Experts in Silicon Valley are dumbfounded. This illustrates that innovation often arises not at the top of the corporate ladder but with startups that devise new, more efficient algorithms rather than use brute force to solve complex problems. The US also has feisty startups, and Anthropic’s Claude 3.5 Sonnet, in 13th place, is strong on sensitivity to nuance and emotional intelligence. [10] Claude has achieved popularity in Silicon Valley for its superior performance in giving dating advice.
ChatGPT is not the only game in town.
[1] A. Loten, “AI-Ready Data Centers Are Poised for Fast Growth,” Wall Street Journal, August 4, 2023.
[2] P. Sisson, A.I. Frenzy Complicates Efforts to Keep Power-Hungry Data Sites Green, New Yori Times, March 11, 2024.
[3] For some technical details leaked from OpenAI, see Dylan Patel and Gerald Wong, “GPT-4 Architecture, Infrastructure, Training Dataset, Costs, Visions, MoE,” Semianalysis, July 10, 2023, https://www.semianalysis.com/p/gpt-4-architecture-infrastructure.
[4] David Donoho at Stanford has attributed the rapid pace of AI to “frictionless reproducibility” from open source tools and benchmark competitions. (Donoho, D., 2024. Data science at the singularity.
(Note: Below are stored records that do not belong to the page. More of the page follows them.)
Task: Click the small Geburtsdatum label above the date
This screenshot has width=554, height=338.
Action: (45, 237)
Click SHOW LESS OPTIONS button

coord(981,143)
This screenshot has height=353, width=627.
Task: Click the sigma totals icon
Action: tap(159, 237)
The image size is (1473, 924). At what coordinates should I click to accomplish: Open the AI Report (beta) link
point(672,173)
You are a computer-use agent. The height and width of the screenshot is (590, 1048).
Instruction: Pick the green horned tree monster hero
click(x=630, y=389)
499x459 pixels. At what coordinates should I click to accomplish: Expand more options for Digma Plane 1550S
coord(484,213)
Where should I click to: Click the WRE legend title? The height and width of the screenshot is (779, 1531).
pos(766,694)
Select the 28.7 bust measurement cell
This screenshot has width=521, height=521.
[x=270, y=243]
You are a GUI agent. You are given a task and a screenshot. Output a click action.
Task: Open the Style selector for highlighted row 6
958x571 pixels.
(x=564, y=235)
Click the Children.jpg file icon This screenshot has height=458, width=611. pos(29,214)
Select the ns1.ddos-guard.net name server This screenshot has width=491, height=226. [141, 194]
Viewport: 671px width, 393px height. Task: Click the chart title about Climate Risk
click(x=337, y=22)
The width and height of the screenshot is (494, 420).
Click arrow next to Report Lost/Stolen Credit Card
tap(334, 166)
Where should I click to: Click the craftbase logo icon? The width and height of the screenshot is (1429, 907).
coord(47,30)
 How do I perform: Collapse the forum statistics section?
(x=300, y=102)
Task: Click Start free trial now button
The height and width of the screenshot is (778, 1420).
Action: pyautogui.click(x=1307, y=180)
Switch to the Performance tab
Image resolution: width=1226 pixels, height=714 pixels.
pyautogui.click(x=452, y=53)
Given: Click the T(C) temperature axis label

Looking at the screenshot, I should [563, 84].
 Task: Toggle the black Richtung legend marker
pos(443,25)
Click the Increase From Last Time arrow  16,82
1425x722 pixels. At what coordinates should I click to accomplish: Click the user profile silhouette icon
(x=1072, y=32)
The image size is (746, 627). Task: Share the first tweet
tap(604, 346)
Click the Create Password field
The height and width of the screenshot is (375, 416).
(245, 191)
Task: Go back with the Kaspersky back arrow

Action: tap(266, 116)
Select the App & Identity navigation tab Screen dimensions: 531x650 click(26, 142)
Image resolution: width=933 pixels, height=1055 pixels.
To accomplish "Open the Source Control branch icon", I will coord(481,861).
Harvard Data Science Review, 6(1)).
[5] Zodhya, “How Much Energy Does ChatGPT Consume?,” Medium, May 20, 2023, https://medium.com/@zodhyatech/how-much-energy-does-chatgpt-consume-4cba1a7aef85.
[6] https://www.cerebras.net/product-chip/.
[7] https://arxiv.org/abs/2404.14219v1
[8] https://openlm.ai/chatbot-arena/
[9] https://lmarena.ai/
[10] https://medium.com/@arijitghosh646/claude-3-5-sonnet-why-its-superior-to-chatgpt-03ae3a5ae00e
Is all of this related to the current interest of the new administration in more energy and new alliances with the tech giants?
As always, an excellent piece of work. Makes you wonder what will appear next. It provokes the following question: Where will these AI's get their electricity to be run, now that it is becoming a scarcity?